Although I enjoy Hunter S. Thompson's writing immensely and his clear-eyed analysis coupled with absolute post-modern absurdism is both exhilarating and overpowering, I do know better than to read him at breakneck speeds. It's a little mentally dangerous. I picked up Fear and Loathing on the Campaign trail in '72 for whatever unclear reason, and I just tore through it in less than a week. I do. I know better than to do that.
And that's Hunter's most thoughtful work. In my opinion. Not that it's not full of gonzo insanity, and it's not that the context of his ravings doesn't make him seem painfully sane, it's just that his style is wildly manic.
Years ago I had this idea for a remake of an old Japanese film, Rashomon, w/ HST as the bit role of the traveler who's hearing the various stories from different people who happen to be in a diner, which replaces the abandoned temple, as the real story happens in multiple perspective flashback. And the whole thing would be based around Thompson's book Hell's angels. About a crime the Hell's angels may have committed. Rashomon was all about perspective. Cryptic, eh? Read the book and go see the movie and you'll see why the idea is a little controversial and would be a difficult movie to really make.
But anyway, it occurred to me that if I wanted to write as Hunter, I would have to read as much of his writing as I could. I read just about everything. Collections of letters (the man wrote three volumes of letters to friends and family over the years), his early novel The Rum Diary, FNL in LV, The great Shark Hunt, various collections from his later writings, etc. I tried to learn how to think like Hunter S. Thompson.
Let me tell you it's a very disturbing, if also enlightening, place. Not that he's wrong. Especially with Campaign. One of the great takeaways from Thompson's journalism in 1972 was that it's crazy to take politicians at surface value. And even worse, it's not objective. That's really one of the great lessons of postmodernism: rationality is not always rational. But the form of this lesson for Thompson was his life, and it made him a character. A celebrity. He could no longer practice his brand of journalism because he became the story. And he had to play a character that was intensely polarizing. It was probably ultimately a fairly self destructive character too, but only he would've know that for sure. I never did know 'em, so I couldn't rightly say.
The point of all this was that I didn't mean to be such a menace about behavioral economics, leveraged buy-outs, or the new Star Trek. It just happened to be the stuff I was thinking about while I was reading the Campaign Trail. I also shredded on the idea that Inifinite Jest is a difficult book, the difference between the progressive and conservative media approach (informative vs. demagogic?), the potential illusion of free will, and other related nonsense. I was pretty worked up by the time I got through.
I actually think the work of behavioral economics is very important. In the end, we've gotta start somewhere. The economic reform process is going to be long and hopefully fruitful. I just worry that we're picking at the scabs on our elbows while our intestines bleed out or something. Not that behavioral economics is the scab. The metaphor is never perfect. They've taken good basic research from the specialized fields of modern psychology, but the integration has to go further. Sociology, history, anthropology, really the entire field of the humanities, theology. We've gotta get the whole superstructure fit together. It's like a giant puzzle of knowledge.
In order for the social sciences to integrate, economics cannot seperate itself from the research and ideas of the wider field. It cannot be it's own seperate entity, but in order to maintain Friedman, that's what has to be done. And what this basic work that Thaler, Sunstein, Schiller, etc. are doing is showing us the the symptoms of larger philosophical problems that we cannot continue to ignore.

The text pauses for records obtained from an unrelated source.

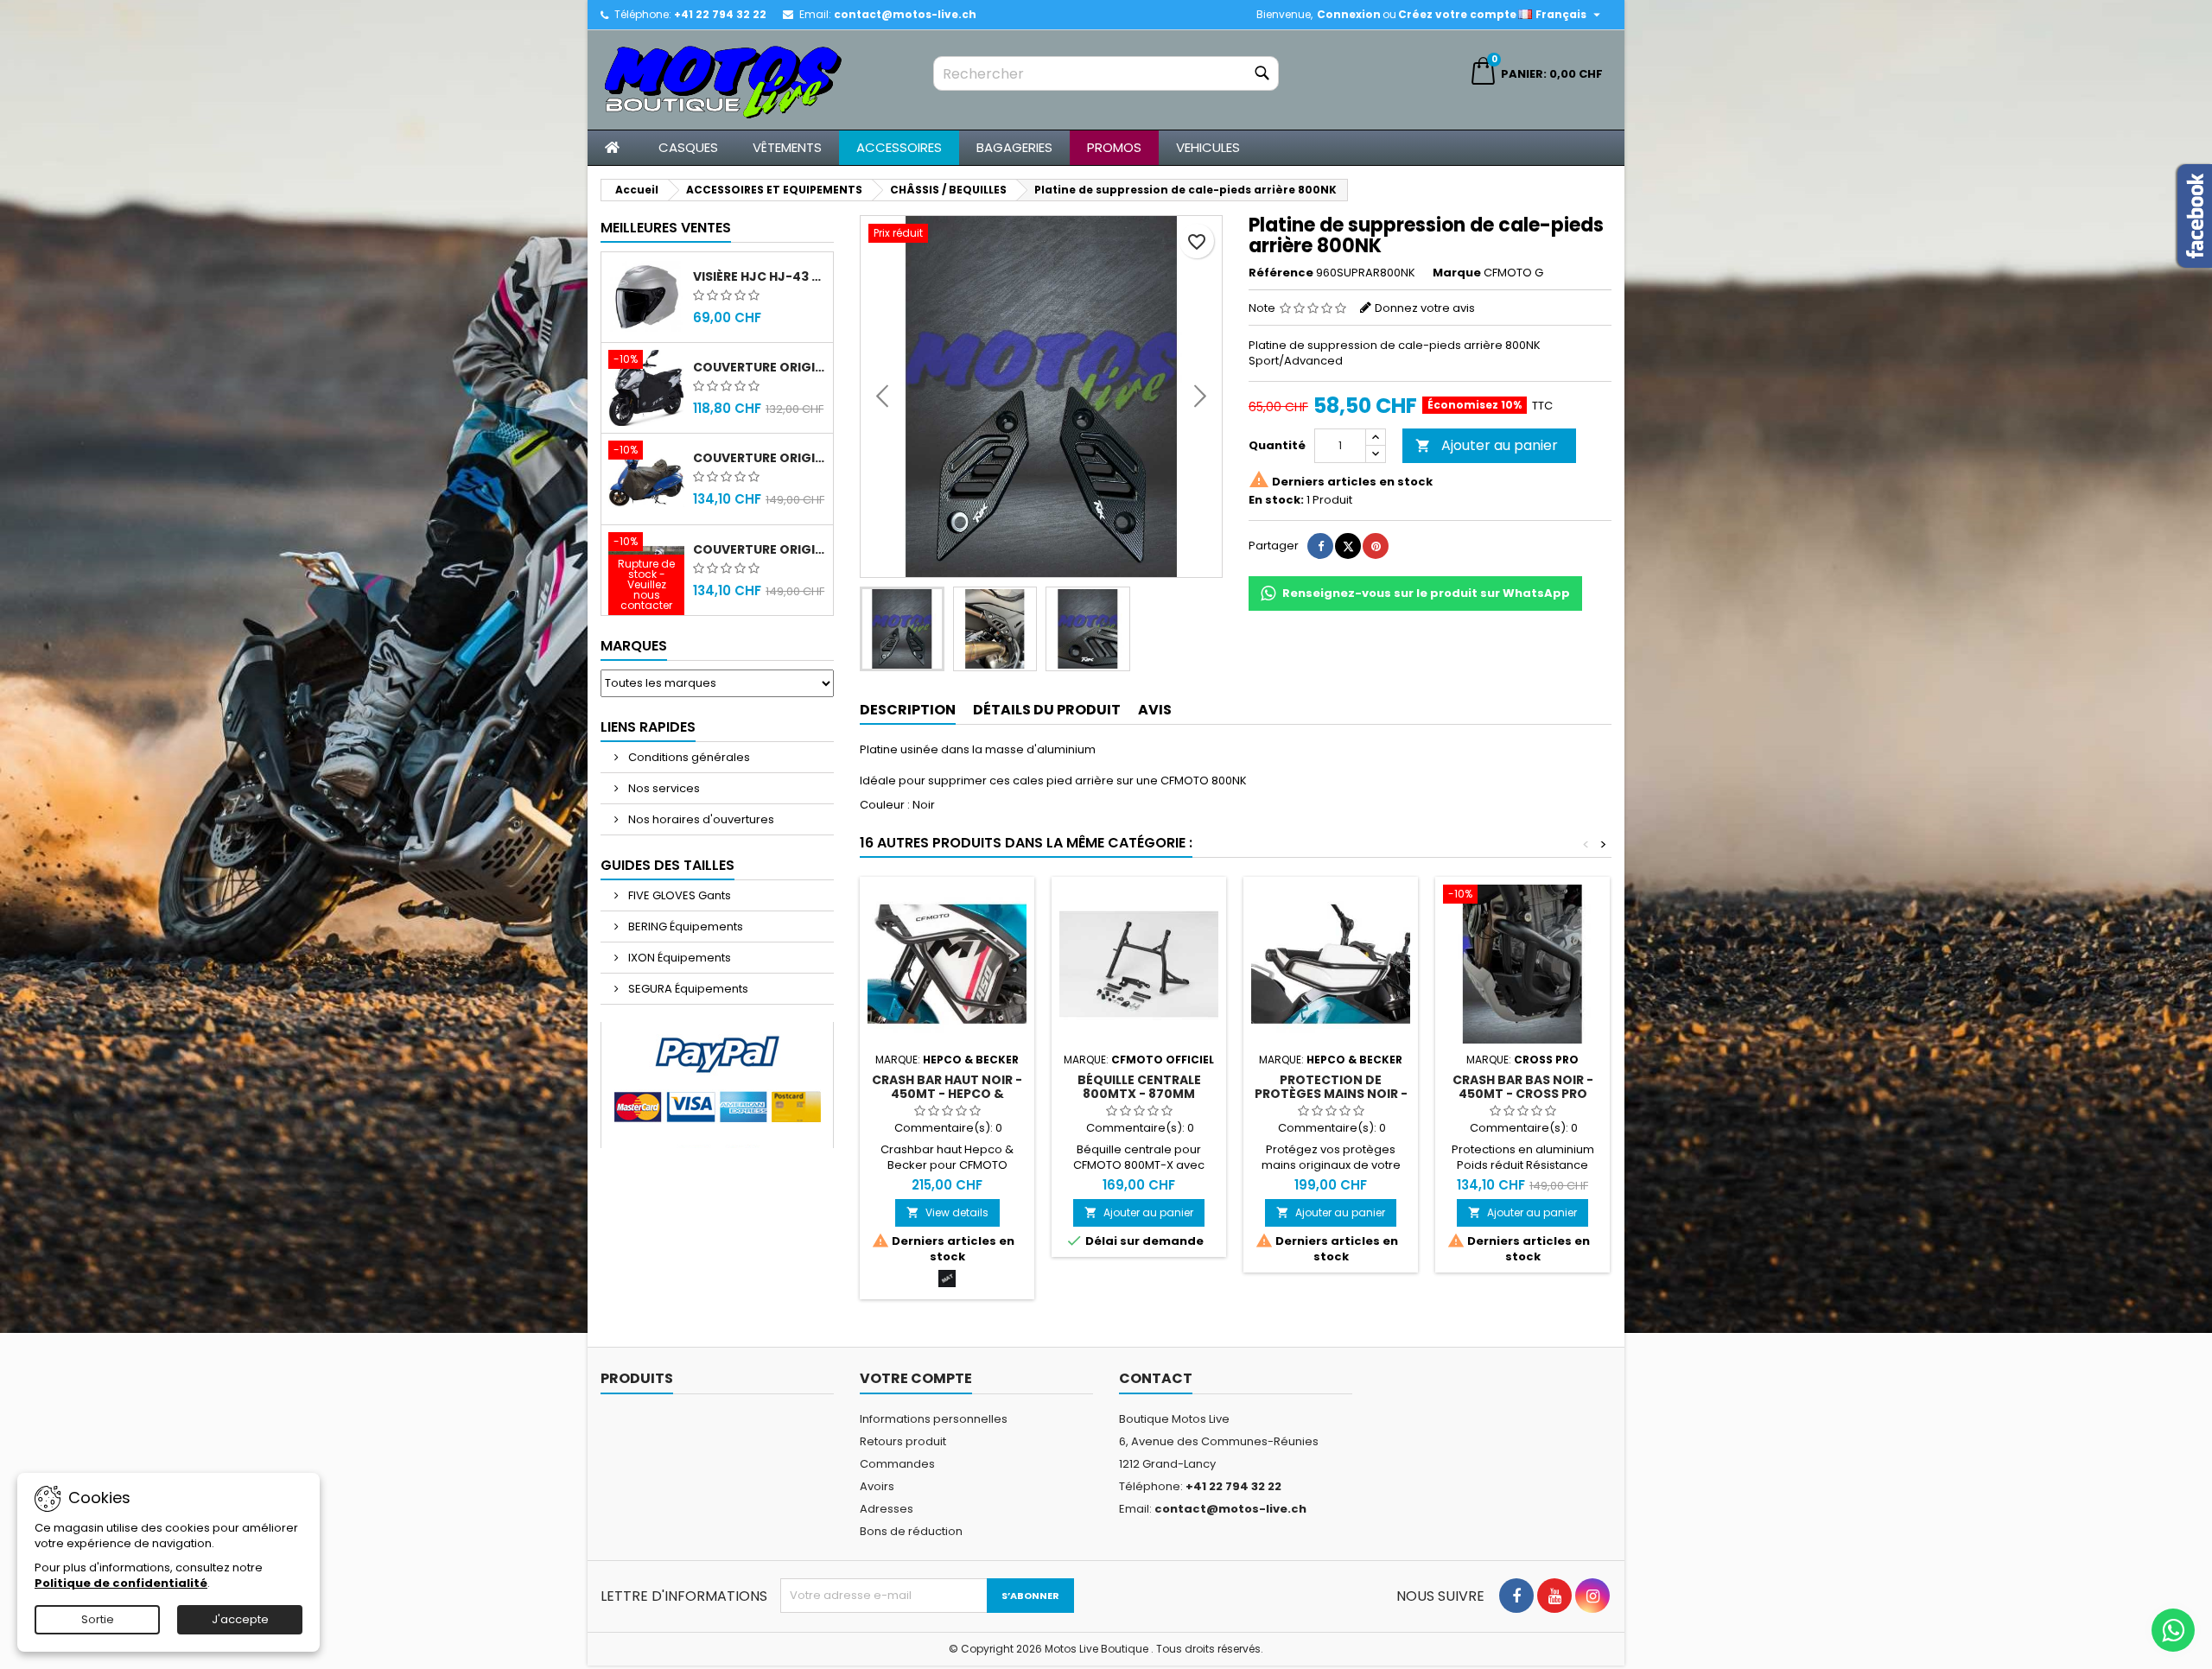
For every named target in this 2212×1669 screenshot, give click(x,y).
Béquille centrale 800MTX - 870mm (1139, 1086)
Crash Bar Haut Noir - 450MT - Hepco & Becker (947, 1093)
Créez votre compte (1457, 14)
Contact (1155, 1378)
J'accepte (240, 1619)
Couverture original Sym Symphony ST (759, 549)
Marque (1457, 273)
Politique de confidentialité (121, 1583)
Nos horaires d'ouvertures (700, 819)
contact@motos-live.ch (905, 14)
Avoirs (877, 1486)
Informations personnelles (933, 1419)
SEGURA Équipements (687, 988)
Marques (634, 646)
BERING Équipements (684, 926)
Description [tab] (908, 710)
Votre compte (916, 1378)
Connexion (1349, 14)
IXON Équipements (678, 957)
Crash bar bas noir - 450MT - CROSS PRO (1522, 1086)
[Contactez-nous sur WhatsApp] (2173, 1630)
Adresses (886, 1509)
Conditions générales (688, 757)
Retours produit (903, 1441)
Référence (1281, 273)
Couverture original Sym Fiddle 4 (759, 458)
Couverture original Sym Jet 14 (759, 367)
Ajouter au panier (1486, 445)
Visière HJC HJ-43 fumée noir (759, 276)
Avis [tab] (1155, 710)
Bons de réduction (911, 1531)
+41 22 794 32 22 (720, 14)
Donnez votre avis (1425, 308)
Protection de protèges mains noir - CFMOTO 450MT (1331, 1093)
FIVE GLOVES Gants (678, 895)
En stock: (1276, 500)
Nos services (663, 788)
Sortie (97, 1619)
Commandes (897, 1464)
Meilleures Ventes (666, 228)
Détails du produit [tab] (1047, 710)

I really don't have any nice things to say about leveraged buy outs. So, I'm gonna move right on to the new Star Trek. It was. It was good. I enjoyed it. To a degree. I really felt like the movie should've started with the young Kirk racing down the road in the stolen car and saved the back story about his dad to be cut in along the way as self-reflective flashbacks to soften the brazenness of Captain Kirk's character. I really felt like Kirk needed a few brief flashes of self reflection. Not just that one slight aside to Uhura.
But it was still pretty smart and funny for the tent pole action/adventure genre. I would prefer if they got some of the physics right. Maybe there was some in there that I didn't notice. Abrams is definitely no slouch. I did like Spock designing the Kobayashi Maru. I felt like the rest of the stuff about the Maru was too easy. It should have been a more difficult question. Not so cut and dried. A little more sophisticated. I know that's a loaded word. It really shouldn't be. Still the new Trek was worthwhile. It was worth my time and money. For the most part.
Anyway, I've already started in on David Foster Wallace's Infinite Jest. Never read any of his work before, and it's clearly monumental. I am looking forward to reading this book this summer. Got to try and make it last all summer, and read other things. Comparative mythology, for example. William James. Mircea Eliade. Joseph Campbell. Some really 'difficult' books.
Anyway, that was really digressive. Sorry. I'm basically just muttering to myself under my breath in print. I probably do that too much.